#### WHAT NEEDS TO BE DONE
What is wanted is the line holding "Image resolution: width=800" and every later line through the end of the entries, set down exactly.

#### SOURCE DATA
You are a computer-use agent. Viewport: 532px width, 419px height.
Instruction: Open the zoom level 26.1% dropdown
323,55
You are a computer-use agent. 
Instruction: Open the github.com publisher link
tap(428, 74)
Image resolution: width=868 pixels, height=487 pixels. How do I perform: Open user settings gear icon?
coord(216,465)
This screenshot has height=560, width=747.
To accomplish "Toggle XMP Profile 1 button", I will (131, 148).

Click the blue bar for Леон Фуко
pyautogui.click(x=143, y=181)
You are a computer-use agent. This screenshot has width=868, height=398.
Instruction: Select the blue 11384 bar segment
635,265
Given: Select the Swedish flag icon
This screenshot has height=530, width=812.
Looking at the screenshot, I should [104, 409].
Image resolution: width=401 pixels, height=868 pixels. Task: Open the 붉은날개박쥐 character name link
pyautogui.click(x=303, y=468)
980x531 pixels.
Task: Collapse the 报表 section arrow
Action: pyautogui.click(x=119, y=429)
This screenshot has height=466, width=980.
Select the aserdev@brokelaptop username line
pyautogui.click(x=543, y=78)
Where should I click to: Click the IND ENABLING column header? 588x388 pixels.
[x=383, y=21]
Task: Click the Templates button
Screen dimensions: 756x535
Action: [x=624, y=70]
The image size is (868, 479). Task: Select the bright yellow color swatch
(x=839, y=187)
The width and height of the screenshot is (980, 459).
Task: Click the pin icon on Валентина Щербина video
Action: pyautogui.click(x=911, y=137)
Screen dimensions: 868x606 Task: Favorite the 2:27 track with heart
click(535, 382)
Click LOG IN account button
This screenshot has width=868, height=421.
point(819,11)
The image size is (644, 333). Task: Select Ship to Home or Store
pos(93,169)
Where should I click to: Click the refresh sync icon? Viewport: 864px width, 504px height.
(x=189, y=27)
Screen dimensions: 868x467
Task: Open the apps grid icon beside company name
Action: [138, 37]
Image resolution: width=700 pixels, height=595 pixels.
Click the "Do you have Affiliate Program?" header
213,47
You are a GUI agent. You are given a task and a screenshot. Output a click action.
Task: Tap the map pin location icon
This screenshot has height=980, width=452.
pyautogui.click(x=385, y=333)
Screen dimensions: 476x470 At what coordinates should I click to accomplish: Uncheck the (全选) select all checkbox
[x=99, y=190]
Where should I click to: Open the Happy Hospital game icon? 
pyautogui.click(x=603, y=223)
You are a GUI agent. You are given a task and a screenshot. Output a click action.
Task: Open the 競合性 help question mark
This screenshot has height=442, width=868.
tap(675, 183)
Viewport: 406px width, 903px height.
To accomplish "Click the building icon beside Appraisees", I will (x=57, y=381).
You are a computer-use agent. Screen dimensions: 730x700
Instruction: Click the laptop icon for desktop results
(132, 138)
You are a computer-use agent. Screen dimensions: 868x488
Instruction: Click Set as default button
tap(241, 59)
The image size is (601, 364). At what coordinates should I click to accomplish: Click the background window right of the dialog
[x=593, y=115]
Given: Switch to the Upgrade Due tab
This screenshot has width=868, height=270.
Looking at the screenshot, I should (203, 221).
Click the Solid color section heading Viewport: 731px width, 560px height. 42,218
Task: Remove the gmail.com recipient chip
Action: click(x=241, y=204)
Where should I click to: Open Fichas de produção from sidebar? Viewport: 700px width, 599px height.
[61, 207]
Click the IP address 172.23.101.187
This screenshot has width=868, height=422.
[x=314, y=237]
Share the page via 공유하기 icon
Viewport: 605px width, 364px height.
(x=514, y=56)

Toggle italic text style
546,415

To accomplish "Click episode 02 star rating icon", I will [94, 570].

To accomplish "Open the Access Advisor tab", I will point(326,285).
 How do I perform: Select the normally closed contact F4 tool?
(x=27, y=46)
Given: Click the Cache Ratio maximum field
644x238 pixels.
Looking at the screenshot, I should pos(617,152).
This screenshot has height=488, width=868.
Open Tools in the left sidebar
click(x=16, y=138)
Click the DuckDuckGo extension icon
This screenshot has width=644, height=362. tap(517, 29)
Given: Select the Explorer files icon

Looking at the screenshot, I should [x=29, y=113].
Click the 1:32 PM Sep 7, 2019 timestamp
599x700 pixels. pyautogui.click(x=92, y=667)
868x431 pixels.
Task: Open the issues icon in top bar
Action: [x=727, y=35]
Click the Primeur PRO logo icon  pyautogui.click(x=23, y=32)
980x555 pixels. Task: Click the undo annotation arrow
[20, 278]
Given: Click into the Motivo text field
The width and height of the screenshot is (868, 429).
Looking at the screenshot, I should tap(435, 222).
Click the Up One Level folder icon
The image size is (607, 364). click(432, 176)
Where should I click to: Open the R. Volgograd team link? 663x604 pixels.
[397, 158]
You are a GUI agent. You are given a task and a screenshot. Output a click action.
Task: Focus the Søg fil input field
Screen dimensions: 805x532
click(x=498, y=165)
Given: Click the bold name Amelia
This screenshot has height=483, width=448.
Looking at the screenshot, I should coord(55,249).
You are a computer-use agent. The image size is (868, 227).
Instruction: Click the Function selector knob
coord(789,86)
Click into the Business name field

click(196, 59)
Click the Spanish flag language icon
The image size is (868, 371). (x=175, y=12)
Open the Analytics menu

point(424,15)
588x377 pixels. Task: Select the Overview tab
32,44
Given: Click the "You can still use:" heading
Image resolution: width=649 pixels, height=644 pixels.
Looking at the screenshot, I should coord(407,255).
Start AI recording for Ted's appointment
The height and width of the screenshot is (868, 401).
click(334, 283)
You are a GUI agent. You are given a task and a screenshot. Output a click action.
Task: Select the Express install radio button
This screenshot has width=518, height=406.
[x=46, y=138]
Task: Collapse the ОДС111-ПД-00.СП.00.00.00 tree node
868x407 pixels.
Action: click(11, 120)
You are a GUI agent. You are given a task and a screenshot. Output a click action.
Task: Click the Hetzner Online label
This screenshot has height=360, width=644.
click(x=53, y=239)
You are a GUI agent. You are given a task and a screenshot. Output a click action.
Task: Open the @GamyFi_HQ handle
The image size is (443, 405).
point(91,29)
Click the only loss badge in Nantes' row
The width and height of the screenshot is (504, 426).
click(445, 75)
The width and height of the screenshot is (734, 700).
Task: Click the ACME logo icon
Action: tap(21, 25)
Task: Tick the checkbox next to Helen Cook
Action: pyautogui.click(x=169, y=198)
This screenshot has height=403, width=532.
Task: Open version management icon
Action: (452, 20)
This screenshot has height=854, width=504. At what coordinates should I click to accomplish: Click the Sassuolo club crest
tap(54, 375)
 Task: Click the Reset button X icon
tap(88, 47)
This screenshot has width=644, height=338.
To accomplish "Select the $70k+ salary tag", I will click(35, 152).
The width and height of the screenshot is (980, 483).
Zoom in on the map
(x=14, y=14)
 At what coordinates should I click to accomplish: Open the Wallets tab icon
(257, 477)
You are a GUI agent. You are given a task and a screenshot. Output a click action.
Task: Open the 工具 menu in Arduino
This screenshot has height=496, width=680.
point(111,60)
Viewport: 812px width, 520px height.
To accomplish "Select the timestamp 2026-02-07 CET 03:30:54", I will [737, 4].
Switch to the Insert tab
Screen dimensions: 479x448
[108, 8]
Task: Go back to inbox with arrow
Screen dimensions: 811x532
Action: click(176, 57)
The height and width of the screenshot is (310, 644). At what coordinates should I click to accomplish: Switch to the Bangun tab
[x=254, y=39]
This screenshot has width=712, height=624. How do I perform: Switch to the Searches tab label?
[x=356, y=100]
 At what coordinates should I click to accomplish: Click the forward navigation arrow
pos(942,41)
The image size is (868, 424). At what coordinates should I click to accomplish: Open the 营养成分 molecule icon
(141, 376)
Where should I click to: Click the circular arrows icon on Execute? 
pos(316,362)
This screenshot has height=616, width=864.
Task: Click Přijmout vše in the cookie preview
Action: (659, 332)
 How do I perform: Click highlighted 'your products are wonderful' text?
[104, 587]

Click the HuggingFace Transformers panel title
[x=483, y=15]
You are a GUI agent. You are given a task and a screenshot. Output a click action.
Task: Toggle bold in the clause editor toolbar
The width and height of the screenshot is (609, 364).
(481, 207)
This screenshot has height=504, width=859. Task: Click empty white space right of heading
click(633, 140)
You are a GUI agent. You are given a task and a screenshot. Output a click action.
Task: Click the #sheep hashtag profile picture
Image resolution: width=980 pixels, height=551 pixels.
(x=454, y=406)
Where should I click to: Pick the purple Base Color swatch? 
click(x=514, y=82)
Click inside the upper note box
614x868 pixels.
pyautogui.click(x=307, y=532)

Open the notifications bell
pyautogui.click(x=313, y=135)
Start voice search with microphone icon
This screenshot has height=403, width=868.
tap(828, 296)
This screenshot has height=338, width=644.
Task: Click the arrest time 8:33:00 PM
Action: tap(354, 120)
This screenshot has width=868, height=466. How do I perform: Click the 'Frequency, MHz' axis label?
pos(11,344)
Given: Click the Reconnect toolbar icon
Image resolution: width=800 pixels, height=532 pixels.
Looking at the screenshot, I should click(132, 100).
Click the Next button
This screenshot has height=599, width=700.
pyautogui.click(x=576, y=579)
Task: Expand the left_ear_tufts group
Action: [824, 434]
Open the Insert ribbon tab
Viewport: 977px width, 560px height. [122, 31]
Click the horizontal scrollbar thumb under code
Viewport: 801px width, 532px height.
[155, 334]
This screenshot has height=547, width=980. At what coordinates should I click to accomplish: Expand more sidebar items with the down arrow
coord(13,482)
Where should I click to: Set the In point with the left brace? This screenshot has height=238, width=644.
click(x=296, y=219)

#### RESPONSE TO THE TASK
Image resolution: width=800 pixels, height=532 pixels.
Looking at the screenshot, I should click(132, 100).
Click the Next button
This screenshot has height=599, width=700.
pyautogui.click(x=576, y=579)
Task: Expand the left_ear_tufts group
Action: [824, 434]
Open the Insert ribbon tab
Viewport: 977px width, 560px height. [122, 31]
Click the horizontal scrollbar thumb under code
Viewport: 801px width, 532px height.
[155, 334]
This screenshot has height=547, width=980. At what coordinates should I click to accomplish: Expand more sidebar items with the down arrow
coord(13,482)
Where should I click to: Set the In point with the left brace? This screenshot has height=238, width=644.
click(x=296, y=219)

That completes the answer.